Ottinger initially worked as a freelance artist in Paris before she directed with Tabea Blumenschein in 1972-73 her first film Laocoon & Sons. She then moved to Berlin, where she still lives today. Beginning in 1979, she realised her “Berlin Trilogy,” Portrait of a Female Drunkard. Ticket of No Return, Freak Orlando and Dorian Gray in the Mirror of the Yellow Press.
A series of long documentaries followed, such as China, Die Künste – Der Alltag, and Taiga, which were created when travelling through Asian countries. In Countdown she applied a comparable ethnographic perspective to a Berlin between the fall of the Berlin Wall and the reunification. In her longest documentary so far, Chamisso’s Shadow from 2016, Ottinger embarks upon a voyage for several months, tracing the course of Adelbert von Chamisso through the Bering Sea.

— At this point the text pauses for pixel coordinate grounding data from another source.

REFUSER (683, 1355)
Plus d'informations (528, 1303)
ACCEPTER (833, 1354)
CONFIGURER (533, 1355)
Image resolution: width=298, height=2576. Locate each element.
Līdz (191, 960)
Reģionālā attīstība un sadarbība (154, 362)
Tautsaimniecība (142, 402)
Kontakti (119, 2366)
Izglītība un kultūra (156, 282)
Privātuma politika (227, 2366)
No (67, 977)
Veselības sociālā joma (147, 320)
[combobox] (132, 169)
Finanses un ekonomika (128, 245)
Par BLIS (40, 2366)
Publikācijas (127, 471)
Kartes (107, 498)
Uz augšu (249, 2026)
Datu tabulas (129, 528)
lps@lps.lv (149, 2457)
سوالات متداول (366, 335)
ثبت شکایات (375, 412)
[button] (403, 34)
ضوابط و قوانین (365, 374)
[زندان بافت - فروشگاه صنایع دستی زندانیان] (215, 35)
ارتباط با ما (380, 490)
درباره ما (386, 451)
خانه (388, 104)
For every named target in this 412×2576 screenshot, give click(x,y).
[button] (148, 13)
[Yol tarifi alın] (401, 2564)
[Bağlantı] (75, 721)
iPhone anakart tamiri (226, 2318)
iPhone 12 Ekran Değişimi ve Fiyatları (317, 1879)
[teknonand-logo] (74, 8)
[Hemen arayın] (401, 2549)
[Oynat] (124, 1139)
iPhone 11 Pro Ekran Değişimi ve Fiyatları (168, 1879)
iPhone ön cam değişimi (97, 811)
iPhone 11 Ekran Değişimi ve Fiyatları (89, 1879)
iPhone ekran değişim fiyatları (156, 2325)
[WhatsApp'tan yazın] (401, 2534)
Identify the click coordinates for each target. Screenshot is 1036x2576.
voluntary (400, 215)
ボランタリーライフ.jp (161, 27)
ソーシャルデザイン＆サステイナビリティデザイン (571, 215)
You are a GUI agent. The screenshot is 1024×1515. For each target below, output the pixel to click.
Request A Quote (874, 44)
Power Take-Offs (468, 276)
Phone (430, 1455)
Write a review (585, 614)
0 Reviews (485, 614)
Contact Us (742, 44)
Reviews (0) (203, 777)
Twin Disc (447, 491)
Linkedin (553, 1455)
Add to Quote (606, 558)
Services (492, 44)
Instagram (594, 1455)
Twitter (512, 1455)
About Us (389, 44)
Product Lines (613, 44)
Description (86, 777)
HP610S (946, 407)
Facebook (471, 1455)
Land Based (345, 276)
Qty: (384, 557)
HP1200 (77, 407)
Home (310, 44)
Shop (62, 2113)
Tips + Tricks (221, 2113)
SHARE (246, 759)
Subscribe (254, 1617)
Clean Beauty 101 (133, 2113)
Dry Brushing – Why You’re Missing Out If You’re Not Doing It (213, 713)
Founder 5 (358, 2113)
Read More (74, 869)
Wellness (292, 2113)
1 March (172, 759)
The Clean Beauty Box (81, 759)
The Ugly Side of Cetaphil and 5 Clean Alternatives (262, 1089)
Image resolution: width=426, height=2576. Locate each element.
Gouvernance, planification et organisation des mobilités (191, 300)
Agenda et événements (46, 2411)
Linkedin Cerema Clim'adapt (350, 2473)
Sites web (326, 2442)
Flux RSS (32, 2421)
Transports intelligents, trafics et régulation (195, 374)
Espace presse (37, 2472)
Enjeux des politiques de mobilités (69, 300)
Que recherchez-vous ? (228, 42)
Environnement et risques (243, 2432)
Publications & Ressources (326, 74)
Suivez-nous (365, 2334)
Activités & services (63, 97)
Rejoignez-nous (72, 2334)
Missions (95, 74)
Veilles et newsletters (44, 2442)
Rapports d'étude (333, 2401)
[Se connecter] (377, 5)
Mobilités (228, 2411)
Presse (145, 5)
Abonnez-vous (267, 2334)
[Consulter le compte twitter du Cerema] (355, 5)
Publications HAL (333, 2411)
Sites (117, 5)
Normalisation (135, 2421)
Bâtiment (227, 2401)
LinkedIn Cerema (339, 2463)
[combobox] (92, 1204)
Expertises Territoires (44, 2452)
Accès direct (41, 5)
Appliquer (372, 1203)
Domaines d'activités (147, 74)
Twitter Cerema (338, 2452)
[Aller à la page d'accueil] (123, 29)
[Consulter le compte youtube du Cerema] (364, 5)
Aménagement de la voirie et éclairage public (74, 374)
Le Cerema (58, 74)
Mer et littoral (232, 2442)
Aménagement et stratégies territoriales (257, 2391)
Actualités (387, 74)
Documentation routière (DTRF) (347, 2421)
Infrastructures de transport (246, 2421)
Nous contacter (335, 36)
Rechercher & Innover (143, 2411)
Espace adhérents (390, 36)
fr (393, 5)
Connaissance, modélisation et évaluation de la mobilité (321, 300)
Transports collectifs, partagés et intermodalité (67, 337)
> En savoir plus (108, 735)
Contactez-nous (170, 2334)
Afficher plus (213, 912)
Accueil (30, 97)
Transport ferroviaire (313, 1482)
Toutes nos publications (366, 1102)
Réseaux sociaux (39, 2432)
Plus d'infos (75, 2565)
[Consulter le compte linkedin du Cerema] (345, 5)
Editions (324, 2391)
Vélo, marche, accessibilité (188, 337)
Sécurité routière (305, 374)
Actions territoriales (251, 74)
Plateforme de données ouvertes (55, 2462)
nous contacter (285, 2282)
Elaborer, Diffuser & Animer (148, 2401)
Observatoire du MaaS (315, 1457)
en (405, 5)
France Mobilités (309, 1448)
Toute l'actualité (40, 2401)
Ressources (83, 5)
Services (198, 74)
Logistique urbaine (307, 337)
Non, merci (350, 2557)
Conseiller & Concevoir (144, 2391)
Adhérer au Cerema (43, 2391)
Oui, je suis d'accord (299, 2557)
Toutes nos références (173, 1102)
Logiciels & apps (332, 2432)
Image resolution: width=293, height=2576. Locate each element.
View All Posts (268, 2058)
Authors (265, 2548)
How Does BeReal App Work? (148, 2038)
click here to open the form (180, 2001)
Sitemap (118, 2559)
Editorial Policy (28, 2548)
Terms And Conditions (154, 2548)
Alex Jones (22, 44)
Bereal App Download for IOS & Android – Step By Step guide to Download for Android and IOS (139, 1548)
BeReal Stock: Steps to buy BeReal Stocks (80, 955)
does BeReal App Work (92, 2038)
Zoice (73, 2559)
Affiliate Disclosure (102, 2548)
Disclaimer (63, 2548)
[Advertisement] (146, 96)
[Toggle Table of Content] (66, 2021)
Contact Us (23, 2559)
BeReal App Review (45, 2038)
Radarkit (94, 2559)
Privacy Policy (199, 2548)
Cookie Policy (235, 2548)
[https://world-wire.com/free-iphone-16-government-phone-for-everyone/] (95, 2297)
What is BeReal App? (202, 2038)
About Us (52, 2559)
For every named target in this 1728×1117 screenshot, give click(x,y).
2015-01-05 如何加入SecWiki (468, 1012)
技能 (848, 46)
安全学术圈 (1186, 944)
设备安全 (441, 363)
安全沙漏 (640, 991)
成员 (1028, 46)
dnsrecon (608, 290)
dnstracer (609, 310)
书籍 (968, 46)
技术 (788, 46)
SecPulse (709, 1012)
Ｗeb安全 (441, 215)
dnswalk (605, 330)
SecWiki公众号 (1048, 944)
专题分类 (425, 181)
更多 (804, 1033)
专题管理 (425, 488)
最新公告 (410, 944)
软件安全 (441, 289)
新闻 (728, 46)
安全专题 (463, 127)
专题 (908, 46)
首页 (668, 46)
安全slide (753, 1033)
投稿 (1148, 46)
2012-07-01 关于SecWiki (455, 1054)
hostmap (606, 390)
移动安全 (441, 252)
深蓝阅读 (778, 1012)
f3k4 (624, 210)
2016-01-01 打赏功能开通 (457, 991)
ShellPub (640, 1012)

Chamissos Schatten is just one of a dozen of Ottinger’s films which were invited to the Berlinale during her career. The majority ran in the Forum, Johanna D’Arc of Mongolia (Joan of Arc of Mongolia) competed in the Competition in 1989. Her first Berlinale contribution, Dorian Gray im Spiegel der Boulevardpresse from 1984, ran again last year in the context of the Retrospective “Self-determined – Perspectives of women filmmakers.”
The Berlinale Camera consists of 128 individual parts and depicts a real film camera. It is manufactured by the Düsseldorf goldsmith and artist Georg Hornemann.